Designs should not be predetermined by any passing trends, but should rather be influenced by their appropriate contextual response. It is clear that architecture demands harmony in the built form and at the same time requires modern functional requirements to be met. What creates a distortion within this process is that iconic and landmark buildings, designed for commercial and economic status which disregards local contextual aspects are sometimes the desired solution within a city, creating a great challenge for the architect to design a facility that will mesh with the existing urban fabric.
Nonetheless, this form of architecture needs to be created with delicate concern of its given site and identity of the place and a city cannot be bombarded by these globalized interventions. A city needs to be clearly defined with its own originality and possibility before having little transformation inside.
The overall conclusion of this paper could be summed up by 3 aspects:
The first aspect is realizing the significance of urban context in making new built environment. Our cities have a long history and cultural basis for many years. The way a city has developed is a significant factor for creating a new insertion.
The second aspect is to strengthen our local ability in designing major buildings in our cities. Public participation incorporates a sense of ownership, pride and community upliftment.
The third aspect is that people desire excitement in city which distinctive, innovative and creative architectural forms can provide. But certain architecture chasing to be only conspicuous, could become unpleasant in the city. There should be delicate, deep concerns on urban context before making something opposite to it. Public architecture which relates to the identity of a region forms icons which attract tourist through their distinct character and sense of place within the scheme.
How does on apply the principle of Critical Regionalism successfully with an unwavering stance on the issues that have been discussed? The world would not be left behind on the technology front. People will always want the latest and the best that technology has to offer in order to gain a better quality of life. They would also have beauty in their environment. It is true that modernism can be beautiful, but can it always be individual? Yet, with a change in attitude, the best can be a beautiful and a more sustainable alternative as well as a more contextual approach. Design needs to be about people. Boldly, it should be declared that there should be no more modernist boxes in places that yearn to celebrate exactly what they are about; personality and vibrancy of life.
Critical Regionalism can be seen as having basic principles, based on a
sensitive, thoughtful, and respectful design approach.

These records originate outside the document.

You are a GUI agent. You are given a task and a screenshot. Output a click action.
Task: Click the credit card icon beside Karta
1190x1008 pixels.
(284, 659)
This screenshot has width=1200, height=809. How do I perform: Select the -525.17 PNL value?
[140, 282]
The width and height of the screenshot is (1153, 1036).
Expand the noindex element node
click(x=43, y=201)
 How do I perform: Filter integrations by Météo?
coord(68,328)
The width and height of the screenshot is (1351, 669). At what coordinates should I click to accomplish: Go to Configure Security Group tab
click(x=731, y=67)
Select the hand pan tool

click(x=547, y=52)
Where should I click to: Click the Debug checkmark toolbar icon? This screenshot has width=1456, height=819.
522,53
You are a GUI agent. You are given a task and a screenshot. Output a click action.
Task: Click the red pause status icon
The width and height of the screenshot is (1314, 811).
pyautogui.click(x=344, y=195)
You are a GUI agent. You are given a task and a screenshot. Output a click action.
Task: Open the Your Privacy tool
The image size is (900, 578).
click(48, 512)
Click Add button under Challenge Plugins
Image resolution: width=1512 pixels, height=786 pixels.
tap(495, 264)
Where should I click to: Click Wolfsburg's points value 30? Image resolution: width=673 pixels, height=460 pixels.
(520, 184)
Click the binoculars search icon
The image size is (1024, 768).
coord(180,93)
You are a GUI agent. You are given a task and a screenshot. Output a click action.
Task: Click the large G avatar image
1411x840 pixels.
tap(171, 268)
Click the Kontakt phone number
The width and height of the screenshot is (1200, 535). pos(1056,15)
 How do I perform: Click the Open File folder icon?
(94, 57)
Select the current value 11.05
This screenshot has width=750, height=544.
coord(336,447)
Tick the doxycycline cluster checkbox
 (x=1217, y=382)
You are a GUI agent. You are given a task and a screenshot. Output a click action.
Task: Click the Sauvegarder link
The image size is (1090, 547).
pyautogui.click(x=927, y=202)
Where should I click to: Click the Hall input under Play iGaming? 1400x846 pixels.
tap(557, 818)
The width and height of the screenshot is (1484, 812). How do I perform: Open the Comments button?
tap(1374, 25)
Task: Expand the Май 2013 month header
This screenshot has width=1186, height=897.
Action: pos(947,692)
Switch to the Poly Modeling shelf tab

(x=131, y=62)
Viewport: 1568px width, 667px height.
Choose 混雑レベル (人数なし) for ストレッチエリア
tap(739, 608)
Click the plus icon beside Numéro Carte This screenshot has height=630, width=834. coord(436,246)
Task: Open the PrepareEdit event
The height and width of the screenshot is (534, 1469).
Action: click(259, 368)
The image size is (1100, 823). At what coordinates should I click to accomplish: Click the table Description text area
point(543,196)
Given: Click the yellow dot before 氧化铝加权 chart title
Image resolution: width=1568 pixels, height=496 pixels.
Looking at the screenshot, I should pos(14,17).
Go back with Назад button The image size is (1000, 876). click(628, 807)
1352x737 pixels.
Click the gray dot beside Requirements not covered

If globalisation continues to destroy local cultures and traditions, people will forget about them. So many South Africans today have been so influenced by Western culture, that they have almost forgotten what country they are living in. Architecture should respect culture, traditions, history, and context. Is our generation to be blamed for allowing local South African cultures, traditions, and history to be destroyed completely in the spread of mediochre western culture?